Bahrain's economy, though strong, is heavily reliant on petroleum and aluminium production, and its growth has slowed down somewhat as a result of the global economic crisis. However, Bahrain remains one of the most important centres for Islamic banking in the Middle East, and expats relocating there can look forward to dealing with banking services that are efficient and reliable.


Money in Bahrain

The currency used in Bahrain is the Bahraini Dinar (BHD), which is divided into 1,000 fils.

  • Notes: ½ BHD, 1 BHD, 5 BHD, 10 BHD and 20 BHD

  • Coins: 5, 10, 25, 50 and 100 fils, and ½ BHD


Banking in Bahrain

With a strong and sophisticated banking industry, there are a number of good options for expats looking for a local bank in Bahrain.
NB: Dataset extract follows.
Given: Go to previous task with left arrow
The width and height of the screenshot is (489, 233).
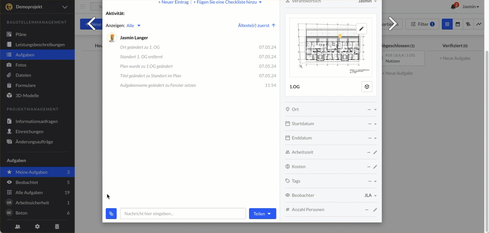Looking at the screenshot, I should (91, 24).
For those who prefer to bank internationally, there are also a host of foreign and multinational banks with branches in Bahrain.

Opening hours for banks in Bahrain conform to Islamic culture and are generally between 7.30am and 2.30pm, from Sunday to Thursday.

Opening a bank account in Bahrain

Expats are likely to find that opening a bank account in Bahrain is a bit more of a hassle than in other Gulf countries, as the process is stringently administered and requires a lot of paperwork.

Expats looking to open a bank account in Bahrain must appear at the prospective bank in person, and in possession of a number of documents. The exact requirements vary from bank to bank, but a passport, work and/or residence permit, and proof of residence (such as a utility bill or rental agreement) will usually be required.

ATMs and credit cards in Bahrain

There are plenty of ATMs in Bahrain and expats won't need to look too hard to find one. The majority of ATMs offer 24-hour service, and customers withdrawing cash using a bank card issued by any Bahraini bank will incur no charges at the machines.

Bahraini society is very much cash-based, with very few people using credit or debit cards for small purchases. 


Taxes in Bahrain

One of the great incentives for expats moving to Bahrain is that there is either very little personal or income tax levied against their salary each month, or none at all.

However, before getting too excited, expats are strongly advised to research whether a double-taxation avoidance agreement exists between Bahrain and their country of origin. If not, expats will have to pay tax in their country of origin on the money they earn in Bahrain.